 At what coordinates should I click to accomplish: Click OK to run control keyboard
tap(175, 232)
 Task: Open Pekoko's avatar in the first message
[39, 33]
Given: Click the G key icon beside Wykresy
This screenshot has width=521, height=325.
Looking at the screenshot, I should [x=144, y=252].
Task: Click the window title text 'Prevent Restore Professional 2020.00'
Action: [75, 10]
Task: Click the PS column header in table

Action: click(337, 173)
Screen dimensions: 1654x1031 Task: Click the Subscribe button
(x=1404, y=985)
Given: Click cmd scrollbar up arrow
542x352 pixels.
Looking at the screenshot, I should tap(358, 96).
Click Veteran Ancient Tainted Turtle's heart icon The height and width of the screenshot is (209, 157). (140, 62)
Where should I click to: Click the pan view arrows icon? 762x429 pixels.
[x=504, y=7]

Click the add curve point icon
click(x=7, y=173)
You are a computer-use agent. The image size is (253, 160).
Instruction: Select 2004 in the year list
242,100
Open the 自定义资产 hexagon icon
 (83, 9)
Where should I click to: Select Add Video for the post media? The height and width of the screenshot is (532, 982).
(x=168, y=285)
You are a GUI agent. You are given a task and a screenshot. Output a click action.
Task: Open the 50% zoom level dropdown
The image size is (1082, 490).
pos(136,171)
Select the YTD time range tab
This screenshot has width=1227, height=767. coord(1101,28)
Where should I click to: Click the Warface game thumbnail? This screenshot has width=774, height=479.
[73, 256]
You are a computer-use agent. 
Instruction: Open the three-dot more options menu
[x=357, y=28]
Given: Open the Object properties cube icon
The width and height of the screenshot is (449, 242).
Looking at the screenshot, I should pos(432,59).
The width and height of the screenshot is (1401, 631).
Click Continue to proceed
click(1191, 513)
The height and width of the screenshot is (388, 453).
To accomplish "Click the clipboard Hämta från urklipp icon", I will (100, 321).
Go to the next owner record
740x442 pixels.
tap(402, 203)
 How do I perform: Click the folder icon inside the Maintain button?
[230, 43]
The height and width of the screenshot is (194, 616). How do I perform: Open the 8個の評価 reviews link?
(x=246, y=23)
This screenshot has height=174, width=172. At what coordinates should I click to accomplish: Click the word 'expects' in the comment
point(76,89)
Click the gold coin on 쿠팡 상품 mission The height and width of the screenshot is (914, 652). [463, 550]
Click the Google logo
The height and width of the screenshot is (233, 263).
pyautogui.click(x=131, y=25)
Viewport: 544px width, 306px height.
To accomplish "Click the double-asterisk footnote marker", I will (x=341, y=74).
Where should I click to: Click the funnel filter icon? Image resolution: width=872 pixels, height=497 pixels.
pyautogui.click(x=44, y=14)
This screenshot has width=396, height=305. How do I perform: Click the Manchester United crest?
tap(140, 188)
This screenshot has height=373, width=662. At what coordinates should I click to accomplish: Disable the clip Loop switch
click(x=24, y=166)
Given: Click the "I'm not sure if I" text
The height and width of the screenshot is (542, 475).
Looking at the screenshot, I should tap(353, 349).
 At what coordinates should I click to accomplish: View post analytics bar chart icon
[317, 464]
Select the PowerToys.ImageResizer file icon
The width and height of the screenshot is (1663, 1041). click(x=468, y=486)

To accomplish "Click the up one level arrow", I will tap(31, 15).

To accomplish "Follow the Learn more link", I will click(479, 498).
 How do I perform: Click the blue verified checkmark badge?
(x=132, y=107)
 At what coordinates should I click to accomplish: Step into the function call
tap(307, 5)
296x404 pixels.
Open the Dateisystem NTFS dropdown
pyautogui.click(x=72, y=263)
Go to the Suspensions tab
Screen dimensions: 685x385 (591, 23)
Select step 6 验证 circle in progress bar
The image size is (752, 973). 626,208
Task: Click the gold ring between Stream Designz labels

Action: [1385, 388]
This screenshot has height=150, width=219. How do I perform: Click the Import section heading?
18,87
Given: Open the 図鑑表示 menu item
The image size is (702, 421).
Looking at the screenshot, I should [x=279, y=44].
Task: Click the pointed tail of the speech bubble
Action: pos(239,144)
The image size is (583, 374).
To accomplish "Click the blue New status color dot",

WHAT IS ASKED
Can you output the records from the line containing "This screenshot has height=373, width=662." through the line containing "Looking at the screenshot, I should tap(353, 349)." as a two-column CSV with the headers instruction and response, one row per record, where each field is quoted and its line breaks are turned into spaces?

ANSWER FOR THE TASK
instruction,response
"This screenshot has height=373, width=662. At what coordinates should I click to accomplish: Disable the clip Loop switch","click(x=24, y=166)"
"Given: Click the ""I'm not sure if I"" text The height and width of the screenshot is (542, 475).","Looking at the screenshot, I should tap(353, 349)."